Later, long after Chloe has fallen asleep to the sound of a true crime podcast, I sit in the dark, the card cool against my palm. My laptop is open, the screen’s glow illuminating my face. A blank, encrypted message window is open, waiting for my weekly check in with Marco.
*All quiet,* I was supposed to type. *Acclimating to the environment. No threats detected.*
But that’s not true. I close the message window without sending it. There was a threat tonight. The man by the column. He wasn’t a threat to my life, not yet. He was a threat to my cover. He saw something, and a man like that will not stop looking until he understands what it is.

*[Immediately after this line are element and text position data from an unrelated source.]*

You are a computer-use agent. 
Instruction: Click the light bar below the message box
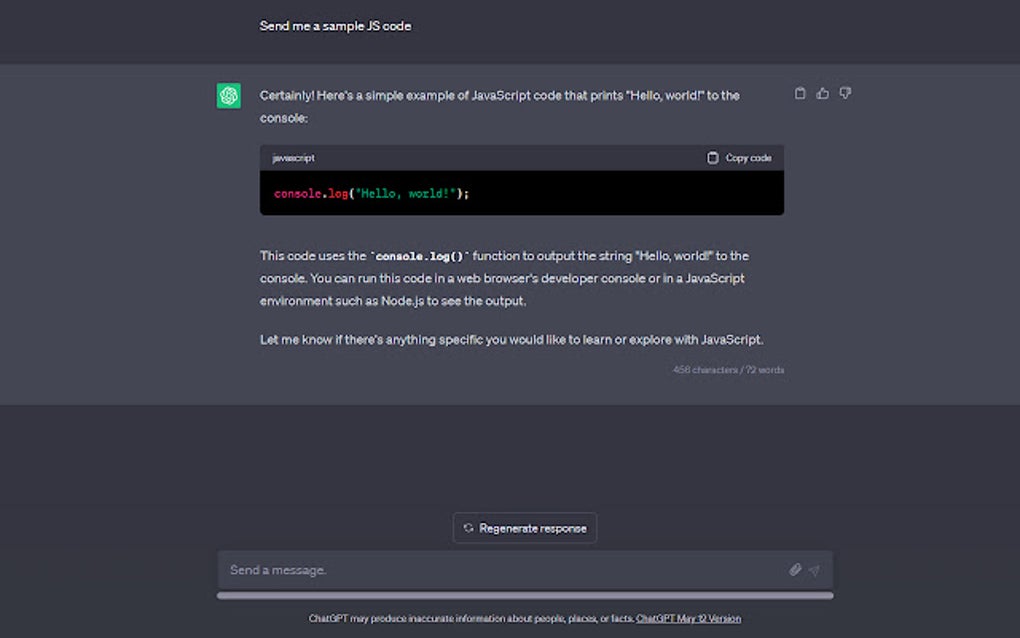tap(525, 596)
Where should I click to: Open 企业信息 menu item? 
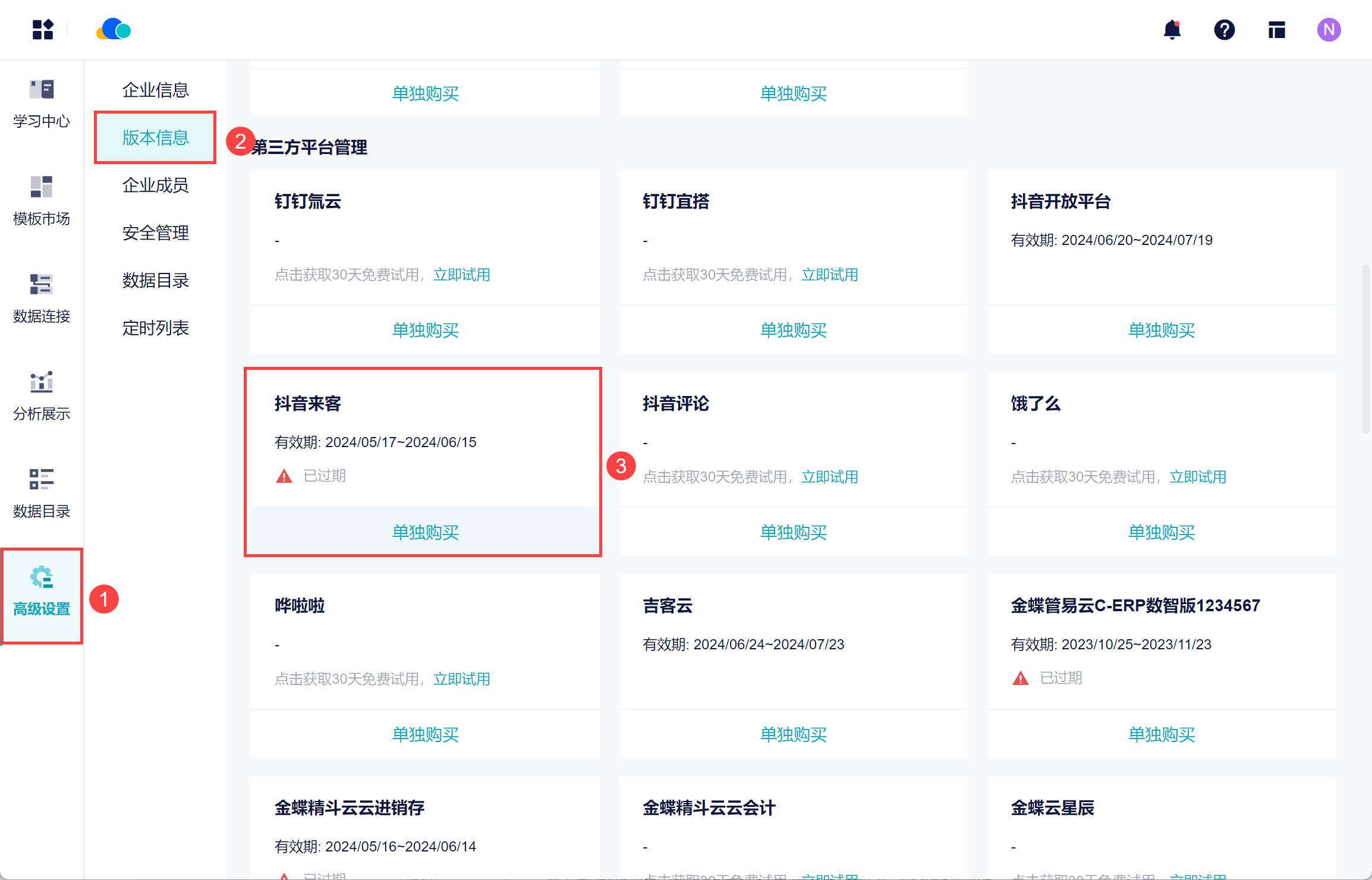[x=155, y=90]
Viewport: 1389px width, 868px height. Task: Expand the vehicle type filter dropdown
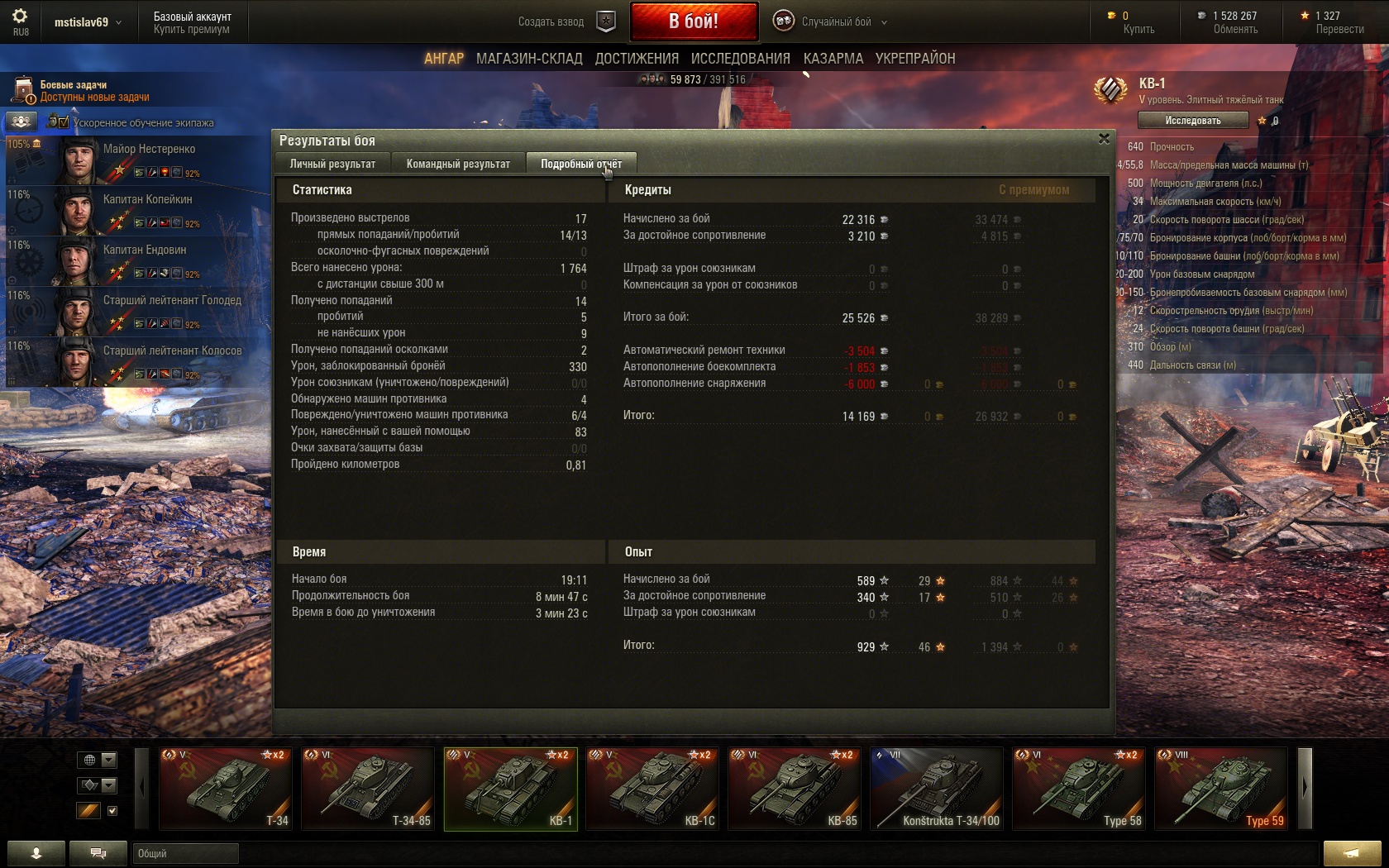tap(98, 785)
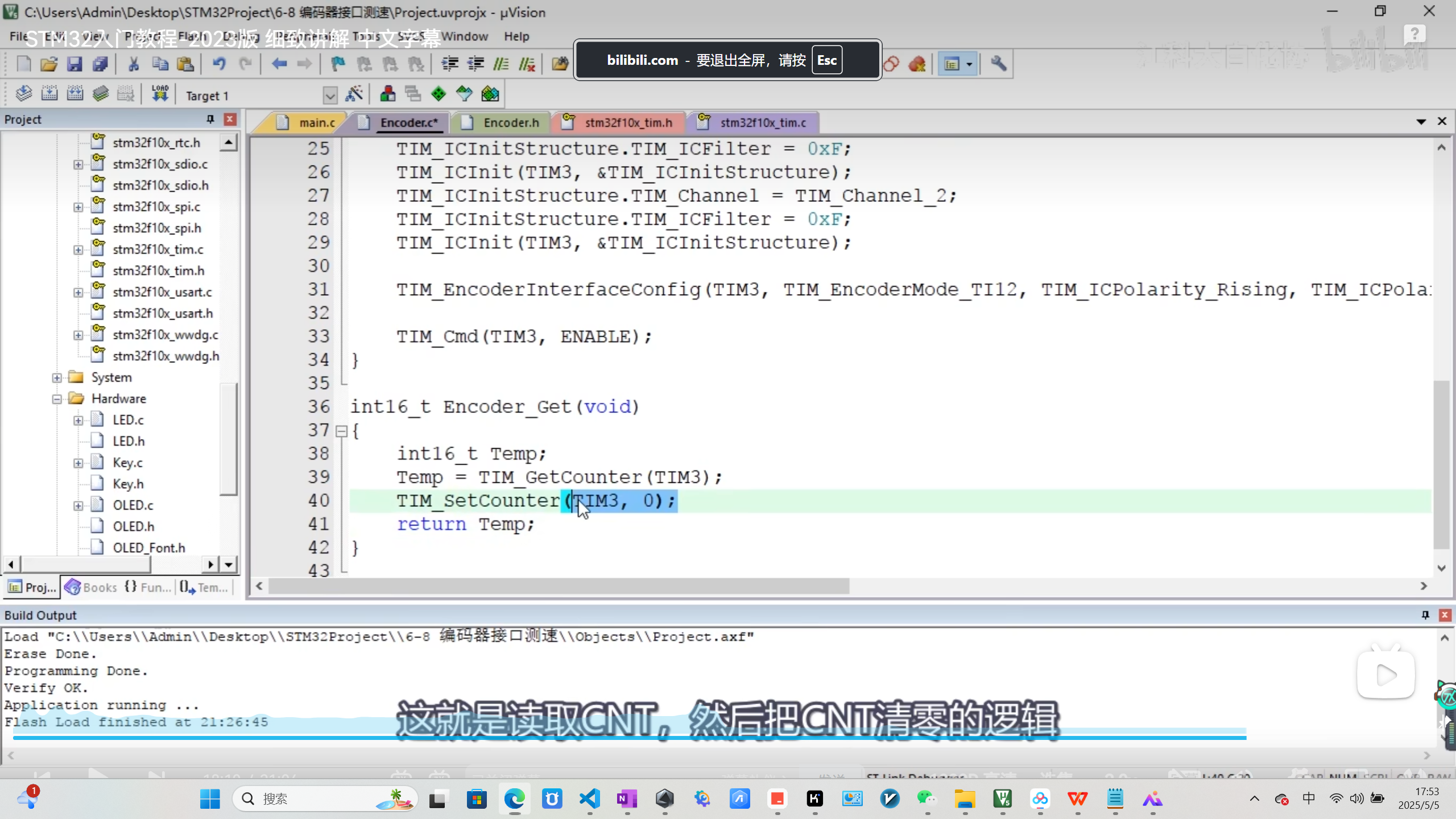The width and height of the screenshot is (1456, 819).
Task: Click the Save All toolbar icon
Action: coord(101,64)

And then there’s this card. The Aegis. Chloe sees a golden ticket. I see a structure, a hierarchy. A system to be understood, mapped, and, if necessary, dismantled. Father taught me that power is never harmless. It’s a weapon, and you either hold it or have it used against you. Letting an unknown power structure operate around me unchecked is a liability.
This whole plan, coming to Blackwood, was about escaping the game, just for a little while. I wanted to sit in a lecture hall and worry about a pop quiz, not about an ambush. I wanted to drink bad coffee in the dining hall and talk about boys with Chloe. I wanted a sliver of the life my father’s choices stole from me.
But maybe he was right. Maybe I can’t escape it. Maybe it’s just in my blood.
I look at the card again. This campus is its own little kingdom, with its own court and its own politics. The Aegis is at the center of it. Ignoring it is naive. Controlling it… that’s a different story.
It’s supposed to be a harmless diversion. A way to understand the campus power dynamics.
I flip the card over. On the back, almost invisible against the black paper, is a single line of text in faint grey print. An address and a time. Midnight. Tomorrow.
A test. An invitation to a pledge.
My father always said, if you’re invited to a game of wolves, you don’t pretend to be a sheep. You show up and you become the alpha.
Maybe my vacation is over before it even began.
A slow smile spreads across my face in the darkness. Fine. Let’s play.